-- start --

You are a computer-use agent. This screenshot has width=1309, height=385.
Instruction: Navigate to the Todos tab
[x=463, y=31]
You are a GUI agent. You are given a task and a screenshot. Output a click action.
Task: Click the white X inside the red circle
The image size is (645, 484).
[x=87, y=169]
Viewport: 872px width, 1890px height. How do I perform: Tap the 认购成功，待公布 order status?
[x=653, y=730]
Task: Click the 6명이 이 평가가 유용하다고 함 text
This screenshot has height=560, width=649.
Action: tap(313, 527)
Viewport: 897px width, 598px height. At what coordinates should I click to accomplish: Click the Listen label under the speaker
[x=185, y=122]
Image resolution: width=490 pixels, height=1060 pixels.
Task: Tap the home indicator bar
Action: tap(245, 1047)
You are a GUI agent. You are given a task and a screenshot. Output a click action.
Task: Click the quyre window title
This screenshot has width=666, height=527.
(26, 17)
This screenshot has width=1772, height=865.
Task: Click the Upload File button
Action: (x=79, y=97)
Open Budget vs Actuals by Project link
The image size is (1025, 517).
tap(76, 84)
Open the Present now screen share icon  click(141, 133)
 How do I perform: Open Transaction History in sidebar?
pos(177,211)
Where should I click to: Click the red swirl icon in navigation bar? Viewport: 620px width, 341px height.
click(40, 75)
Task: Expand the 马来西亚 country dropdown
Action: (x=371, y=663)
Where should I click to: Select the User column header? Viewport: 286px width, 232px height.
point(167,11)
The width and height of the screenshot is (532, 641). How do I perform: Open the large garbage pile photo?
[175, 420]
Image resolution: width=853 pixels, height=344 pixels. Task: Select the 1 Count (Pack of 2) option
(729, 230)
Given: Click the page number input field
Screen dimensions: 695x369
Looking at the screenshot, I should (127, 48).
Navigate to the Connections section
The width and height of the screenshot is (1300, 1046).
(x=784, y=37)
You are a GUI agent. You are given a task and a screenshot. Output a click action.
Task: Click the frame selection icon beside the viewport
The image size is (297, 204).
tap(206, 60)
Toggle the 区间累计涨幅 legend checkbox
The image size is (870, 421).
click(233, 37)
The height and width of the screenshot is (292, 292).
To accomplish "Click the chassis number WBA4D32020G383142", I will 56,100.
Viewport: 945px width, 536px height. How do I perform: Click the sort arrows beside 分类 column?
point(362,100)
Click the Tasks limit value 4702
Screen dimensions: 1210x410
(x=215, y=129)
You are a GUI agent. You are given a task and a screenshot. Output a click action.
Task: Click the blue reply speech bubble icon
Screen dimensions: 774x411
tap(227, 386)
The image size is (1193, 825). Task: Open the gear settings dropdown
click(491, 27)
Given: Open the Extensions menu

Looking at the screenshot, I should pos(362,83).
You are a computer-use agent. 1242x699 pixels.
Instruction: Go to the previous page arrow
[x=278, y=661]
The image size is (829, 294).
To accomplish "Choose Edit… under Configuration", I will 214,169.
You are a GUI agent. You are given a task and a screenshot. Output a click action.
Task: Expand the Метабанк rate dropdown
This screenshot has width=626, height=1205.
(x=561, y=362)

-- end --

*What you are asked to do*:
Reproduce the material above word for word, covering every line of it.

*Full response*:
You are a computer-use agent. This screenshot has width=1309, height=385.
Instruction: Navigate to the Todos tab
[x=463, y=31]
You are a GUI agent. You are given a task and a screenshot. Output a click action.
Task: Click the white X inside the red circle
The image size is (645, 484).
[x=87, y=169]
Viewport: 872px width, 1890px height. How do I perform: Tap the 认购成功，待公布 order status?
[x=653, y=730]
Task: Click the 6명이 이 평가가 유용하다고 함 text
This screenshot has height=560, width=649.
Action: tap(313, 527)
Viewport: 897px width, 598px height. At what coordinates should I click to accomplish: Click the Listen label under the speaker
[x=185, y=122]
Image resolution: width=490 pixels, height=1060 pixels.
Task: Tap the home indicator bar
Action: tap(245, 1047)
You are a GUI agent. You are given a task and a screenshot. Output a click action.
Task: Click the quyre window title
This screenshot has width=666, height=527.
(26, 17)
This screenshot has width=1772, height=865.
Task: Click the Upload File button
Action: (x=79, y=97)
Open Budget vs Actuals by Project link
The image size is (1025, 517).
tap(76, 84)
Open the Present now screen share icon  click(141, 133)
 How do I perform: Open Transaction History in sidebar?
pos(177,211)
Where should I click to: Click the red swirl icon in navigation bar? Viewport: 620px width, 341px height.
click(40, 75)
Task: Expand the 马来西亚 country dropdown
Action: (x=371, y=663)
Where should I click to: Select the User column header? Viewport: 286px width, 232px height.
point(167,11)
The width and height of the screenshot is (532, 641). How do I perform: Open the large garbage pile photo?
[175, 420]
Image resolution: width=853 pixels, height=344 pixels. Task: Select the 1 Count (Pack of 2) option
(729, 230)
Given: Click the page number input field
Screen dimensions: 695x369
Looking at the screenshot, I should (127, 48).
Navigate to the Connections section
The width and height of the screenshot is (1300, 1046).
(x=784, y=37)
You are a GUI agent. You are given a task and a screenshot. Output a click action.
Task: Click the frame selection icon beside the viewport
The image size is (297, 204).
tap(206, 60)
Toggle the 区间累计涨幅 legend checkbox
The image size is (870, 421).
click(233, 37)
The height and width of the screenshot is (292, 292).
To accomplish "Click the chassis number WBA4D32020G383142", I will 56,100.
Viewport: 945px width, 536px height. How do I perform: Click the sort arrows beside 分类 column?
point(362,100)
Click the Tasks limit value 4702
Screen dimensions: 1210x410
(x=215, y=129)
You are a GUI agent. You are given a task and a screenshot. Output a click action.
Task: Click the blue reply speech bubble icon
Screen dimensions: 774x411
tap(227, 386)
The image size is (1193, 825). Task: Open the gear settings dropdown
click(491, 27)
Given: Open the Extensions menu

Looking at the screenshot, I should pos(362,83).
You are a computer-use agent. 1242x699 pixels.
Instruction: Go to the previous page arrow
[x=278, y=661]
The image size is (829, 294).
To accomplish "Choose Edit… under Configuration", I will 214,169.
You are a GUI agent. You are given a task and a screenshot. Output a click action.
Task: Expand the Метабанк rate dropdown
This screenshot has width=626, height=1205.
(x=561, y=362)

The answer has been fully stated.